# Alexander Towing



## woodyj

*woodyj*

no responce from previous my fault proberbly. enquiring about alexander towing company liverpool 1960 1970 working on this computer thing need all the help i can get


----------



## K urgess

I've deleted the email address from the title of your post, Woody.
This is site policy so that you don't get a lot of unwanted emails from spammers. The Personal Message (PM) system is the best way to make contact.
I've also moved your post into the tug forum.
Regards
Kris


----------



## woodyj

ta la woody


----------



## graham

try swanseadocks.co.uk good photos and a article on alexander towing co regards graham


----------



## KYRENIA

Woody try tugtalk.co.uk plenty of info and pictures of Alexandra Towing.
(Alexanders were London tugowners of Sun tugs)
Cheers John.


----------



## K urgess

It would appear that www.tugtalk.co.uk is still under construction but it gives a link to the webmaster for emails so you might get a reply.


----------



## ddraigmor

Sent PM with details of the book regarding Alex;s history.

Jonty


----------



## woodyj

thanks for your replies the reason for 1960 1970 years i worked for the liverpool based part of the company late 60s jonty i bought the book you mentiond a good read only problem no fleet list woodyj


----------



## BillH

woodyj said:


> thanks for your replies the reason for 1960 1970 years i worked for the liverpool based part of the company late 60s jonty i bought the book you mentiond a good read only problem no fleet list woodyj


A detailed illustrated fleet list of the Group is in preparation for release soon on CD
Unfortunately, under the rules of this site I am unable to provide any further information.
Bill


----------



## KYRENIA

a.google search for tugtalk will take you to the site.
John.


----------



## todd

*Alexandra towing fleet Liverpool (about 1961)*

NAME   BUILT TONSgross HP   ENGINES
ALFRED 1937 215 1000 SR
BRAMLEY MOORE 1922 217 850 SR
CANADA 1951 237 1200 SR
COBURG 1934 200 950 SR
CROSBY 1937 215 1000 SR
EGERTON(T) 1911 272 900 SR
FLYING BREEZE(T) 1913 387 750 SR
FORMBY 1951 237 1200 SR
HORNBY 1936 201 1000 SR
HUSKISSON 1934 201 1000 SR
NELSON 1935 192 1000 SR
NORTH BEACH 1956 219 1050 SR
NORTH BUOY 1958 219 1050 SR
NORTH END 1957 206 1050 SR
NORTH ISLE 1959 205 1350 M
NORTH LIGHT 1956 206 1050 SR
NORTH LOCH 1959 205 1350 M
NORTH QUAY 1956 219 1050 SR
NORTH ROCK 1956 219 1050 SR
NORTH WALL 1959 219 1050 SR
SALTHOUSE 1935 192 1000 SR
TRAFALGAR 1906 149 600 SR
WALLASEY 1954 200 950 SR
WAPPING 1936 201 1000 SR

This is the Liverpool Fleet List as of 1961 ish...The list I have is not dated and I am going by memory.(From 1959 to 9172 I sailed with Alex towing.)
I hope this will help ?

Jim


----------



## Cobbydale

Marconi Sahib said:


> It would appear that www.tugtalk.co.uk is still under construction but it gives a link to the webmaster for emails so you might get a reply.

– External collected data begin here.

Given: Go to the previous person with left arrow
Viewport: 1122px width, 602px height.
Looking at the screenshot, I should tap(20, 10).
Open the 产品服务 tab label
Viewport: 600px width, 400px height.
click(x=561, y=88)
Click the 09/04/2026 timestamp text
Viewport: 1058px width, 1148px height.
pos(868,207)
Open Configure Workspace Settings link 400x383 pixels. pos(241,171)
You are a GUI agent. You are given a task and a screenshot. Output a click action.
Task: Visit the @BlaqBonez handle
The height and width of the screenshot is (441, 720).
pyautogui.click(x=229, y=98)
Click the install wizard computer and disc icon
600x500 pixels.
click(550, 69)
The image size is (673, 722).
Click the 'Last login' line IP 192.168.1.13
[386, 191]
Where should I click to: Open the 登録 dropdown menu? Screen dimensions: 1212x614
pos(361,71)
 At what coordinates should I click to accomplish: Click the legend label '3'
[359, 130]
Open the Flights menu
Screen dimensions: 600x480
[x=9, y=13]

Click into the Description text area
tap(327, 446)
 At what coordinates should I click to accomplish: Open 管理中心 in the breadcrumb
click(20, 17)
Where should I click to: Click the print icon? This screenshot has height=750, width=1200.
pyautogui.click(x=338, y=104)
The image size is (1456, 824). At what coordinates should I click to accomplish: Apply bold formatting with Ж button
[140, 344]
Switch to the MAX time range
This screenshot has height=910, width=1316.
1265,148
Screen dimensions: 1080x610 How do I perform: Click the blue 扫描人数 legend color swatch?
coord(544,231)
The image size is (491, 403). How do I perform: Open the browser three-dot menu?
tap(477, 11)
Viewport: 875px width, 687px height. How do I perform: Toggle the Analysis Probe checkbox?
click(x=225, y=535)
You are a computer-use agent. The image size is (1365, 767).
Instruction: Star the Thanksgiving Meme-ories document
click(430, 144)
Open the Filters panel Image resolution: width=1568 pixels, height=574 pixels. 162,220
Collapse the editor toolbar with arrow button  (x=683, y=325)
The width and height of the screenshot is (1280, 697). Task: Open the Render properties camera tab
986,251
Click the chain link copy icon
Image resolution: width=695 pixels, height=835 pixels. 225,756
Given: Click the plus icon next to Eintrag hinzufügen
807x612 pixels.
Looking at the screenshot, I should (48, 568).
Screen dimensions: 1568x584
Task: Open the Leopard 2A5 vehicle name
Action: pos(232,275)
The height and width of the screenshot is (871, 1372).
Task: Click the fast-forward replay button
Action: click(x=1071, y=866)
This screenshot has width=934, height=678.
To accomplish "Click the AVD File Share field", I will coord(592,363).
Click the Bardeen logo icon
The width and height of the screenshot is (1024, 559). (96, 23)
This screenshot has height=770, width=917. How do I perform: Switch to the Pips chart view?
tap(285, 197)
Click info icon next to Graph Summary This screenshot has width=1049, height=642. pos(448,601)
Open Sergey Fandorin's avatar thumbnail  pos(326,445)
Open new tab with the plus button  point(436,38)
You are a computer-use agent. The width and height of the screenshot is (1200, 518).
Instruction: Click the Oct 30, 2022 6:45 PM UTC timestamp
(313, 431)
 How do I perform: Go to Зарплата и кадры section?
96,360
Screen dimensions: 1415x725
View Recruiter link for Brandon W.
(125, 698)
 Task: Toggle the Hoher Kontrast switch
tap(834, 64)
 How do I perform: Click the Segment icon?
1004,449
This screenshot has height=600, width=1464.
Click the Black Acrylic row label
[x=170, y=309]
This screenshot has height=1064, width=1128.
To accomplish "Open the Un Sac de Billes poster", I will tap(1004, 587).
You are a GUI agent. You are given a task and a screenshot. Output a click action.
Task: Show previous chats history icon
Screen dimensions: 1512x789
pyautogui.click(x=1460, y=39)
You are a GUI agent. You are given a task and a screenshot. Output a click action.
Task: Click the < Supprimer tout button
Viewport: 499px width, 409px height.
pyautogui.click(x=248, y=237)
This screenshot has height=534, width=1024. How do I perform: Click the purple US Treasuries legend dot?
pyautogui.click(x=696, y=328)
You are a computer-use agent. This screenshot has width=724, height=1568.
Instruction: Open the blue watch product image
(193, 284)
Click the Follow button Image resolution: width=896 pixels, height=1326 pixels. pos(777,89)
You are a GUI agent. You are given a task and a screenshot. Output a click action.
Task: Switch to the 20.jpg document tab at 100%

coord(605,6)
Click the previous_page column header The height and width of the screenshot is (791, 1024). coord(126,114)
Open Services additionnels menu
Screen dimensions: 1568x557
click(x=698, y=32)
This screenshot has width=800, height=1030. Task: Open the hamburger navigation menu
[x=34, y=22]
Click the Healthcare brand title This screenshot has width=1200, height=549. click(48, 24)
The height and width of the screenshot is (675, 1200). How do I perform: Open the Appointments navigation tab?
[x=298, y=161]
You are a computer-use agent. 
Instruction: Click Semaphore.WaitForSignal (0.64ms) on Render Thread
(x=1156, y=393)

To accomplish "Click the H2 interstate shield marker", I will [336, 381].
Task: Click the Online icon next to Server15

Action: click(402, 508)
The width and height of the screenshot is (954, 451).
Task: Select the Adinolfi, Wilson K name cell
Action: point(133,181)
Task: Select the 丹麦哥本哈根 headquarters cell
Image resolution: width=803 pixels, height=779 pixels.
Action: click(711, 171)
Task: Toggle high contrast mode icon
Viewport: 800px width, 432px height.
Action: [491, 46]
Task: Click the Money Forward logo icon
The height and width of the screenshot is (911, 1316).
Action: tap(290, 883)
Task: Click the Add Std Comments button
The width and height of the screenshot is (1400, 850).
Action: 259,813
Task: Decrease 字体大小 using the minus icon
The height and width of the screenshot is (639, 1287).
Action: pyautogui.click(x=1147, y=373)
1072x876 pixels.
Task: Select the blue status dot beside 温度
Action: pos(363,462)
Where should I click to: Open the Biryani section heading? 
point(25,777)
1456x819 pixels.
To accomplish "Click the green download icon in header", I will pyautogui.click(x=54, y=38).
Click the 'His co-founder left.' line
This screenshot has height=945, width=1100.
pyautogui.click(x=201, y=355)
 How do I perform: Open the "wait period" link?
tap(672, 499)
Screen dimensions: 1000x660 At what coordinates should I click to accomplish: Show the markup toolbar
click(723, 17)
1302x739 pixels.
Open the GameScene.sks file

You will find tugtalk at http://www.clydesite.co.uk/tugtalk/index.asp?ref=log


----------



## AndyJohannessen

I don't know which book you have Woody, "Taking the Strain" or "Blow Five".I ask because there is a full fleet list in "Blow Five" up to 1975.
I can scan and e-mail to you if you would like?
Just pm me with e-mail addy.

Regards

Andy.


----------



## woodyj

addy thanks when iwork out how to do pm things will fall into place still working on computer confidence blow five sounds good bought taking the strain a few years ogo thanks to everybody for your replies


----------



## woodyj

todd first boat alfred w gaunt skipper i think last boat nelson now on a sandbank in the river mersey


----------



## baldyman26

well done dad !!!! you can finally use the computer thing


----------



## Ken Berry

Hi All,
Have been away for a while.I'm on about The Alexander Towing Co.My G/Dad was Captain on the "Bramley Moore" before,during and just after WW2.I know he signed his Employment Agreement 26th,June 1926, 6 pound 6 shillings a week.10% bonus on all ships when he was in Command,plus 1 weeks holiday a year.Most of the records were destroyed when the Offices burnt out during the blitzes.Low and behold the 1911 Census comes out and here he is Master on the "Waterloo".He has written the Census form for all the crew and himself.The 1901 Cesus shows him as a Frieght Clerk in Bootle Liverpool.So how in 10 years would he get from a Freight Clerk to Master of the Waterloo.Have had some explanations starting as Cook and working his was through the ranks.I am also trying to get photos of the "Waterloo" of which I have none.The "Bramley Moore" I have two one of her steaming on the Mesey by herself but quite small,reckon its him behind the canvas Bridge.The other one was from Carol of Reflections.The "BM" is stern Tug on the Mauretania going between docks.Any help would be more than appreciated.Best Regards Ken B


----------



## AndyJohannessen

Woody,
I've mailed that fleet list to you, hope you can open the attatchments ok.any probs just mail me.

Kind regards

andy.


----------